(Beginning of Information supplied)
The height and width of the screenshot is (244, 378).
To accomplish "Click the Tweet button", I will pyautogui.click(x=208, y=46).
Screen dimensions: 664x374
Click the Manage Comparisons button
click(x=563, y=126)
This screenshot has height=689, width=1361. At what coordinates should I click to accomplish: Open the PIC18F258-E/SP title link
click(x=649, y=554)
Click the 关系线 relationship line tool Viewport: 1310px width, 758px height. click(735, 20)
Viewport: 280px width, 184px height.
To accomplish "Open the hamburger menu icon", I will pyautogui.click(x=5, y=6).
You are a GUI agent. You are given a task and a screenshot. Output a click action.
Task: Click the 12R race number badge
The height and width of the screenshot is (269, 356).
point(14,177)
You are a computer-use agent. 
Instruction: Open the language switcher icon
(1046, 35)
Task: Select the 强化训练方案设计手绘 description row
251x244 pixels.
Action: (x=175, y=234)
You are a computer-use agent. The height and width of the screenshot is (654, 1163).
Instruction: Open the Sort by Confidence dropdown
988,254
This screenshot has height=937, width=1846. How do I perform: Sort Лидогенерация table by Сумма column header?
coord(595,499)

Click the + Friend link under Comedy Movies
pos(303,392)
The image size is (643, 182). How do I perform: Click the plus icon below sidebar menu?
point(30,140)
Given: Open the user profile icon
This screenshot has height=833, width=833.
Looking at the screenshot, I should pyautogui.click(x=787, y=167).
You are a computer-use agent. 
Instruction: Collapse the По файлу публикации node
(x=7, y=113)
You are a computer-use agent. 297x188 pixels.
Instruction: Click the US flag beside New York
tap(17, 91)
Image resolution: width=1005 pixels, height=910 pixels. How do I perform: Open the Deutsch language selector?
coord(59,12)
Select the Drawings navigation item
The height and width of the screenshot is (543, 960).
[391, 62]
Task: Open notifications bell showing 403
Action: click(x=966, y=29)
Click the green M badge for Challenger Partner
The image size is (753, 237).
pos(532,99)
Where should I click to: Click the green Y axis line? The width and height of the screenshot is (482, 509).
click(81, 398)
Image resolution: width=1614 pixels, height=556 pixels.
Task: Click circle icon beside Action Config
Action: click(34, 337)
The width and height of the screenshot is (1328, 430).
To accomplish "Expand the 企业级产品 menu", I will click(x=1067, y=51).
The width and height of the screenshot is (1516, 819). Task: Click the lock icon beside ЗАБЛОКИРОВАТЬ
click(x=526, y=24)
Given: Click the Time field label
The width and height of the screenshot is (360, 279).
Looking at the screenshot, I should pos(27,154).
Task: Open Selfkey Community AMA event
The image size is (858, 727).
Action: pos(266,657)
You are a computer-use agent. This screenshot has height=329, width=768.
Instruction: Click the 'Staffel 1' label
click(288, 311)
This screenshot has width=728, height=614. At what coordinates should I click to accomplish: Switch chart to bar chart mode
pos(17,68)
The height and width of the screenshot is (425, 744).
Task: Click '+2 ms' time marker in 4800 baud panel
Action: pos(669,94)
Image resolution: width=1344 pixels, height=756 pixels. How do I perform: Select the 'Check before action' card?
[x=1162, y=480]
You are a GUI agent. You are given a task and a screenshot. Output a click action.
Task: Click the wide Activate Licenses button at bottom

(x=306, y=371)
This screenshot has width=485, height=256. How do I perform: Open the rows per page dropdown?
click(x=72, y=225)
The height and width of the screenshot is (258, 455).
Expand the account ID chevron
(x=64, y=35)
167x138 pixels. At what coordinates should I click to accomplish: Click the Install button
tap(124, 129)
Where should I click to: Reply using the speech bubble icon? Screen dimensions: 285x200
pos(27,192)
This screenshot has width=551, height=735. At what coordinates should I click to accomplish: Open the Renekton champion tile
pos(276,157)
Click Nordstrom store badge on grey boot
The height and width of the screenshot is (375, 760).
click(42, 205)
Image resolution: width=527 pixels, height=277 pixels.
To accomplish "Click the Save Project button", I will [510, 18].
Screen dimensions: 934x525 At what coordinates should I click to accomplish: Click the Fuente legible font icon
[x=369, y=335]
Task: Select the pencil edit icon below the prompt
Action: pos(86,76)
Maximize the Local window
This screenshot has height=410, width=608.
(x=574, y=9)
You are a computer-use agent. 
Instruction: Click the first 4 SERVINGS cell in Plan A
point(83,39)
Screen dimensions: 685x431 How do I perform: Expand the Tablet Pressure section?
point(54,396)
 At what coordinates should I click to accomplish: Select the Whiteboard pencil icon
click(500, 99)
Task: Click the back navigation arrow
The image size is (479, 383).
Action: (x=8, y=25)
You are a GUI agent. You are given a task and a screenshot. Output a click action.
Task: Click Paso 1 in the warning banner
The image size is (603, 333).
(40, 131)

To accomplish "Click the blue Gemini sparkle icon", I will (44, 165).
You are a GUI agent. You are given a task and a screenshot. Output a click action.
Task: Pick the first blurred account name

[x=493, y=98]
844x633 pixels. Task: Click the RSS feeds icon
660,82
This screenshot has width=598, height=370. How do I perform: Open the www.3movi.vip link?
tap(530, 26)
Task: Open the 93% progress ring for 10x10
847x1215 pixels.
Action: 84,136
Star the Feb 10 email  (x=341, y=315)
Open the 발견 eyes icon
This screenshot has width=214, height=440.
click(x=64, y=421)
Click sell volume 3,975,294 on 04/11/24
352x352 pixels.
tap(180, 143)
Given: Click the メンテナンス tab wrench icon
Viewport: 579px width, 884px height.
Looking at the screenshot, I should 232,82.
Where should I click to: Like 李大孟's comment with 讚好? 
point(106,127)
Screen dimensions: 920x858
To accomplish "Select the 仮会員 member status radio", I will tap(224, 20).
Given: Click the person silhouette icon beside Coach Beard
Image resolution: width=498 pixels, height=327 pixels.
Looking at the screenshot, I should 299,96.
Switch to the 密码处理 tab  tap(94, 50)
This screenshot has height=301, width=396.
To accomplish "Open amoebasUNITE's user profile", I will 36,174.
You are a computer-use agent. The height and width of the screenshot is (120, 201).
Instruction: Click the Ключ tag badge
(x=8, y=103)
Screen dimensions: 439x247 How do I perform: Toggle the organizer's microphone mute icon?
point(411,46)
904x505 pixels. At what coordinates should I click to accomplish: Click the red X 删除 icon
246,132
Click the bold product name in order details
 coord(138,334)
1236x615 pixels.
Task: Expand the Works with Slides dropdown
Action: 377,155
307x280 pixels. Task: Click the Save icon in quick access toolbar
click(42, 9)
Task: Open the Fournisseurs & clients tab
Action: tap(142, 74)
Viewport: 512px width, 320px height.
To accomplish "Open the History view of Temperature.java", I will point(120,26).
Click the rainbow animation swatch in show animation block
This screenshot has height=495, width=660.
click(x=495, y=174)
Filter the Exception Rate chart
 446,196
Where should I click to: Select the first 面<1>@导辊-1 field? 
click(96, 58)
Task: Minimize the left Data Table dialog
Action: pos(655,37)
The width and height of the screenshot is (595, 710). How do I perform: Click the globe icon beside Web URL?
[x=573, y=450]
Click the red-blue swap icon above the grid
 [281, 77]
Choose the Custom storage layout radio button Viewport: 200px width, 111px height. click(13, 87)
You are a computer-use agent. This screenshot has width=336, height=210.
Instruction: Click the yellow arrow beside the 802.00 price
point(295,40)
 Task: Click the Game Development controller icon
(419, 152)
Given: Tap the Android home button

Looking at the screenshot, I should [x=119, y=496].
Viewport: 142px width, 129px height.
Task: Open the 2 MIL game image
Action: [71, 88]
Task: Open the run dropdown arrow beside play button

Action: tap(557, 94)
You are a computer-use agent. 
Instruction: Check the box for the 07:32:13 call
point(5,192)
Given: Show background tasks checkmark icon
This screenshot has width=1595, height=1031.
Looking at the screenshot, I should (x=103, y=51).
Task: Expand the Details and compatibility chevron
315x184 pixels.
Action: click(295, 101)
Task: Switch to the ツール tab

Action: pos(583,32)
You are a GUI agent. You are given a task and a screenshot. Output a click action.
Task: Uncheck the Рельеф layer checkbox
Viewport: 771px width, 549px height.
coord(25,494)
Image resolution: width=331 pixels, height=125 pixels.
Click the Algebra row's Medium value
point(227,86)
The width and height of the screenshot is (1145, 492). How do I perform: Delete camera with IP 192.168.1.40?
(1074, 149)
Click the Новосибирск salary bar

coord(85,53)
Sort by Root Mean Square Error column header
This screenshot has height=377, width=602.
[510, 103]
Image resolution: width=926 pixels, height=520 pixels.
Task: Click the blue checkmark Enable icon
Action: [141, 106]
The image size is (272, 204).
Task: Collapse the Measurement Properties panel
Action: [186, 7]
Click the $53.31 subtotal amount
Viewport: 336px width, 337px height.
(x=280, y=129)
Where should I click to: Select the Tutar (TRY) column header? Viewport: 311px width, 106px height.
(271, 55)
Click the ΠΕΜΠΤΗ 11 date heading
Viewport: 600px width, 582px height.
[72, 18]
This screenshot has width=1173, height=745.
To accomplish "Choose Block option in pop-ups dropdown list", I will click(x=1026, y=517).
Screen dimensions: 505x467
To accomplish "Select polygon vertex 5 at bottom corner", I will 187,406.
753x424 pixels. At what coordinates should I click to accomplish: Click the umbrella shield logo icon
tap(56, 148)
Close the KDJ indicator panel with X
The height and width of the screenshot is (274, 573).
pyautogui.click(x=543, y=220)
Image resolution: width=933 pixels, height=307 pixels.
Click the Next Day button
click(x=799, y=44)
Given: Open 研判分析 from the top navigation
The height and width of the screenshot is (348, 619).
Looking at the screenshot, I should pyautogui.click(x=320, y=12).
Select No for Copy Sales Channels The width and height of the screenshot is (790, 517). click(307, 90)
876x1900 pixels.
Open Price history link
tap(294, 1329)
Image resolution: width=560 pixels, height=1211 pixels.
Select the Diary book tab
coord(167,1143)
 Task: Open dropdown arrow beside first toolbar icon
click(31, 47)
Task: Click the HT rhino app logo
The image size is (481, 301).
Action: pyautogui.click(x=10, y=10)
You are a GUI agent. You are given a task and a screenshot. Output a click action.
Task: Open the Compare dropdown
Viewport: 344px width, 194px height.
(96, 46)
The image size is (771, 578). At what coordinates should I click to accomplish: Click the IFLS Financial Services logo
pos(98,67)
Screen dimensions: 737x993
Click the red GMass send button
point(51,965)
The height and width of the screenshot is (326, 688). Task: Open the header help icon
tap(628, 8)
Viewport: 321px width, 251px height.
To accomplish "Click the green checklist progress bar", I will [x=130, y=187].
(End of Information supplied)
**What is being asked**.
Look through the entries and return each line that has the word "navigation" in it.

**Expected output**.
Select the Drawings navigation item
Task: Click the back navigation arrow
Given: Open 研判分析 from the top navigation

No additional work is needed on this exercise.